-------- Records shown --------
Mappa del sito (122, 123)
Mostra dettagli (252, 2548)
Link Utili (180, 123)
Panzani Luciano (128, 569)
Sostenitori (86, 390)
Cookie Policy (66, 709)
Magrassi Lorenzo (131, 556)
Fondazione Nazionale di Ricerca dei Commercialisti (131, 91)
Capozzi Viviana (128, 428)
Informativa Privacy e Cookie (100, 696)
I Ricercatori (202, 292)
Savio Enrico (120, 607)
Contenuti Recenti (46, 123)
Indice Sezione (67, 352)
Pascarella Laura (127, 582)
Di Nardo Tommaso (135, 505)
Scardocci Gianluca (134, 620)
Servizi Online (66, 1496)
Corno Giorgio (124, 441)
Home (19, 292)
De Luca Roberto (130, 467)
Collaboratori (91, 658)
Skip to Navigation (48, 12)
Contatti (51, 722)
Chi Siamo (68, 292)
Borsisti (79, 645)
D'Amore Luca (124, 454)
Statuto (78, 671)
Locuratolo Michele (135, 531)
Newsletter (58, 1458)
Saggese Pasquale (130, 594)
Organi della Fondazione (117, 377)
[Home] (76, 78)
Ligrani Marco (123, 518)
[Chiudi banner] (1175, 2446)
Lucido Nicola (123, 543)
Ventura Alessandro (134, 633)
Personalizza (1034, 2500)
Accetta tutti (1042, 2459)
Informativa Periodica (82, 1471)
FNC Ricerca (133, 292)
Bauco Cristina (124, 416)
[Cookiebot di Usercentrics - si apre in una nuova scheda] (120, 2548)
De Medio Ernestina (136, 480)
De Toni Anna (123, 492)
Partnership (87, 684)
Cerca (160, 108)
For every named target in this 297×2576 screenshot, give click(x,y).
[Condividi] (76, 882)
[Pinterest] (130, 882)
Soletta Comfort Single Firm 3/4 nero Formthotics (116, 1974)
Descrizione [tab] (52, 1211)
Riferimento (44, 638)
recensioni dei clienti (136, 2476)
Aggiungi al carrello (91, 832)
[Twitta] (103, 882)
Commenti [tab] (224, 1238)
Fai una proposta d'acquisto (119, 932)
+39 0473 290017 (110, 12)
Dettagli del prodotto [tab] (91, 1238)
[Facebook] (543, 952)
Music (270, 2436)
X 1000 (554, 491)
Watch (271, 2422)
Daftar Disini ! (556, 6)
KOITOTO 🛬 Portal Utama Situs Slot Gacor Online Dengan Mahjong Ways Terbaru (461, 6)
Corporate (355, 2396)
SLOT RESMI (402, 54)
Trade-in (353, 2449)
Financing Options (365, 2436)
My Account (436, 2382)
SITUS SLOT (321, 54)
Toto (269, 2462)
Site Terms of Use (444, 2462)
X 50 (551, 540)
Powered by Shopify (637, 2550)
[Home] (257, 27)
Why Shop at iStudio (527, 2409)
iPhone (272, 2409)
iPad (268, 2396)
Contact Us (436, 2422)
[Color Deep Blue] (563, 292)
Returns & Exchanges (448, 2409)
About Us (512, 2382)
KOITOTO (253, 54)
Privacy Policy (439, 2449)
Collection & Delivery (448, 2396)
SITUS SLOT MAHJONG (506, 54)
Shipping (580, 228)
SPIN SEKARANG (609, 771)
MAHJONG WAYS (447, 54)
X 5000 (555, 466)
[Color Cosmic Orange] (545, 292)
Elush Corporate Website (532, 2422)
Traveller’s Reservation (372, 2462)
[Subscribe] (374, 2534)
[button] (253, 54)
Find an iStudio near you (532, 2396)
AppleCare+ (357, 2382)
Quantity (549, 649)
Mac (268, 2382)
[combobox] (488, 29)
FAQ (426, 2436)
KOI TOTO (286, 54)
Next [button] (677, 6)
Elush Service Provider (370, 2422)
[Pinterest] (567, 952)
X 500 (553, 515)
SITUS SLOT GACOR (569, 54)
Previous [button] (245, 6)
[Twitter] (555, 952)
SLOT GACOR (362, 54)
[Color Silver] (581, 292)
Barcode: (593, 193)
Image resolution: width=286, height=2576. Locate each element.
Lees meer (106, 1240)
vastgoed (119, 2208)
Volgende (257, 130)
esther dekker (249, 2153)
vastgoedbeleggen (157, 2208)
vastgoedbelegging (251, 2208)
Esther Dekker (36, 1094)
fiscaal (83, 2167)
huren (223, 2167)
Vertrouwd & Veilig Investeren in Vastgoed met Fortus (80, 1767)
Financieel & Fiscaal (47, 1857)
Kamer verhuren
--------
[Aim of the exercise] Send back all the records above word for word.

[Task answer]
Mappa del sito (122, 123)
Mostra dettagli (252, 2548)
Link Utili (180, 123)
Panzani Luciano (128, 569)
Sostenitori (86, 390)
Cookie Policy (66, 709)
Magrassi Lorenzo (131, 556)
Fondazione Nazionale di Ricerca dei Commercialisti (131, 91)
Capozzi Viviana (128, 428)
Informativa Privacy e Cookie (100, 696)
I Ricercatori (202, 292)
Savio Enrico (120, 607)
Contenuti Recenti (46, 123)
Indice Sezione (67, 352)
Pascarella Laura (127, 582)
Di Nardo Tommaso (135, 505)
Scardocci Gianluca (134, 620)
Servizi Online (66, 1496)
Corno Giorgio (124, 441)
Home (19, 292)
De Luca Roberto (130, 467)
Collaboratori (91, 658)
Skip to Navigation (48, 12)
Contatti (51, 722)
Chi Siamo (68, 292)
Borsisti (79, 645)
D'Amore Luca (124, 454)
Statuto (78, 671)
Locuratolo Michele (135, 531)
Newsletter (58, 1458)
Saggese Pasquale (130, 594)
Organi della Fondazione (117, 377)
[Home] (76, 78)
Ligrani Marco (123, 518)
[Chiudi banner] (1175, 2446)
Lucido Nicola (123, 543)
Ventura Alessandro (134, 633)
Personalizza (1034, 2500)
Accetta tutti (1042, 2459)
Informativa Periodica (82, 1471)
FNC Ricerca (133, 292)
Bauco Cristina (124, 416)
[Cookiebot di Usercentrics - si apre in una nuova scheda] (120, 2548)
De Medio Ernestina (136, 480)
De Toni Anna (123, 492)
Partnership (87, 684)
Cerca (160, 108)
For every named target in this 297×2576 screenshot, give click(x,y).
[Condividi] (76, 882)
[Pinterest] (130, 882)
Soletta Comfort Single Firm 3/4 nero Formthotics (116, 1974)
Descrizione [tab] (52, 1211)
Riferimento (44, 638)
recensioni dei clienti (136, 2476)
Aggiungi al carrello (91, 832)
[Twitta] (103, 882)
Commenti [tab] (224, 1238)
Fai una proposta d'acquisto (119, 932)
+39 0473 290017 (110, 12)
Dettagli del prodotto [tab] (91, 1238)
[Facebook] (543, 952)
Music (270, 2436)
X 1000 (554, 491)
Watch (271, 2422)
Daftar Disini ! (556, 6)
KOITOTO 🛬 Portal Utama Situs Slot Gacor Online Dengan Mahjong Ways Terbaru (461, 6)
Corporate (355, 2396)
SLOT RESMI (402, 54)
Trade-in (353, 2449)
Financing Options (365, 2436)
My Account (436, 2382)
SITUS SLOT (321, 54)
Toto (269, 2462)
Site Terms of Use (444, 2462)
X 50 (551, 540)
Powered by Shopify (637, 2550)
[Home] (257, 27)
Why Shop at iStudio (527, 2409)
iPhone (272, 2409)
iPad (268, 2396)
Contact Us (436, 2422)
[Color Deep Blue] (563, 292)
Returns & Exchanges (448, 2409)
About Us (512, 2382)
KOITOTO (253, 54)
Privacy Policy (439, 2449)
Collection & Delivery (448, 2396)
SITUS SLOT MAHJONG (506, 54)
Shipping (580, 228)
SPIN SEKARANG (609, 771)
MAHJONG WAYS (447, 54)
X 5000 (555, 466)
[Color Cosmic Orange] (545, 292)
Elush Corporate Website (532, 2422)
Traveller’s Reservation (372, 2462)
[Subscribe] (374, 2534)
[button] (253, 54)
Find an iStudio near you (532, 2396)
AppleCare+ (357, 2382)
Quantity (549, 649)
Mac (268, 2382)
[combobox] (488, 29)
FAQ (426, 2436)
KOI TOTO (286, 54)
Next [button] (677, 6)
Elush Service Provider (370, 2422)
[Pinterest] (567, 952)
X 500 (553, 515)
SITUS SLOT GACOR (569, 54)
Previous [button] (245, 6)
[Twitter] (555, 952)
SLOT GACOR (362, 54)
[Color Silver] (581, 292)
Barcode: (593, 193)
Image resolution: width=286, height=2576. Locate each element.
Lees meer (106, 1240)
vastgoed (119, 2208)
Volgende (257, 130)
esther dekker (249, 2153)
vastgoedbeleggen (157, 2208)
vastgoedbelegging (251, 2208)
Esther Dekker (36, 1094)
fiscaal (83, 2167)
huren (223, 2167)
Vertrouwd & Veilig Investeren in Vastgoed met Fortus (80, 1767)
Financieel & Fiscaal (47, 1857)
Kamer verhuren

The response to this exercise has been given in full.